Vladyslav, Hidropark, Kyïv, juin 2024
Il est né à Beryslav, sur le fleuve Dnipro, au nord de Kherson. Il étudie la cybersécurité et ouvre sa propre entreprise.
Vladyslav est sous le choc lorsque, le 24 janvier 2015, la Russie bombarde la ville de Marioupol à l’aide de missiles Grad qui touchent des immeubles. 29 civils sont tués et 92 sont blessés. « J’ai vécu cela à distance comme une grande injustice. Autant les militaires savent qu’ils risquent leur vie pour en protéger d’autres, mais les civils… et combien d’enfants ? ». Ces images restent gravées en lui et l’influence fortement en 2018, lorsqu’il décide de s’engager dans la Garde nationale d’Ukraine.
Il suit une formation médicale de premiers secours et de pilotage de drones de reconnaissance. Il se trouve à Marioupol dès les premiers jours des bombardements, fin février 2022, et vit l'enfer de l'encerclement de la ville par les Russes.
Le 28 février, il est blessé par une balle qui lui traverse l’épaule, l'immobilisant pendant deux semaines. Ce qu’il avait vu sur les écrans trois ans auparavant, il le vit désormais au quotidien. « Je suis hanté par l’image de cette jeune fille de 16 ans qui est morte devant mes yeux, touchée par un éclat d’obus dans le cou… je n’ai rien pu faire ».
Dès qu’il le peut, il apporte de l’eau, de la nourriture et des médicaments aux plus démunis réfugiés dans les sous-sols.
« C’était une vision de désolation et d’impuissance ».
Il fait partie des derniers civils et militaires retranchés dans l’usine Azovstal (aciérie située dans la ville). Les bombardements sont incessants et d’une intensité indescriptible.
Le 30 avril, après 65 jours, les civils sortent des bunkers. Des négociations ont été menées et ils vont être évacués… mais cela ne signifie pas la fin de leurs souffrances. Ils passeront tous par un camp de filtration.

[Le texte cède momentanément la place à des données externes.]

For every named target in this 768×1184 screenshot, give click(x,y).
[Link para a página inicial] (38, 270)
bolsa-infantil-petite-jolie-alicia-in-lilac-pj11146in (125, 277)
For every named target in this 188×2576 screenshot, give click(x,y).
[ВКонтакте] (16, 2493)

Pour plus d’informations, voir https://yourybilak.photodeck.com/-/galleries/dawn/-/medias/96fb0742-062e-47fe-be22-863f2f5c13d0-sviatoslav-6-mois-berlin-juillet-2022
Tout est rationné et il ne reste presque plus de médicaments. Le 15 mai au soir, Vladyslav est blessé à la jambe gauche et à l’œil droit par un obus antichar. « Je perdais beaucoup de sang mais ne ressentais aucune douleur. C’était sûrement le bon moment pour moi de tirer ma révérence après cette incroyable expérience épique qu’il m’a été donné de vivre. J’étais entouré de mes valeureux camarades avec qui nous avons tenu la ville pendant tant de jours… un honneur ». Il est présenté inconscient au médecin, qui, ne sentant plus son pouls, le déclare mort. Au moment de refermer le zip du sac mortuaire, une infirmière se penche sur lui, lui parle et voit une réaction. « Il est encore vivant ! » crie-t-elle. Il faut procéder à l’amputation sans anesthésie, car il n'y en a plus. « Mais comme j’étais pratiquement inconscient, je n’ai pratiquement rien senti ».
Trois camarades compatibles, déjà blessés et affamés, offrent leur sang pour une perfusion nécessaire. Il n’y a pas de récipient stérile, une bouteille d’eau vide en plastique fait l'affaire.
« Ce n’était visiblement pas encore mon heure ». Il continue : « On avait l’habitude d’aller placer les membres coupés dans un trou à l’extérieur. Mais lorsque la personne y est allée, elle est tombée sous des bombardements et n’a pas eu le temps de refermer ce trou. En y retournant plus tard pour le faire, un chien s’était servi. J’aime les chiens… eux aussi » conclut-il avec un sourire.
Le lendemain matin, le 16 mai 2022, après plus de 80 jours, tous les militaires ukrainiens présents dans l’usine Azovstal cessent le combat et se rendent à l’ennemi. Vladyslav sort sur une civière et les Russes l’emmènent dans un hôpital à Donetsk où il lui faudra attendre une semaine avant de recevoir des antibiotiques. « Au delà de la jambe, je souffrais énormément de l’œil dans lequel restait un éclat d’obus. Lorsque tu bouges un œil, l’autre bouge également ».
Deux mois après, il a la chance de faire partie d’un groupe d’environ 40 personnes qui feront l’objet d’un échange de prisonniers.
Vladyslav a découvert la plongée sous-marine et s'ouvre à de nouveaux horizons tout en aidant ses frères d’armes.
Il aime la phrase prononcée par Albus Dumbledore dans Harry Potter : « Qu’il en soit ainsi, notre travail est d’y faire face avec dignité ».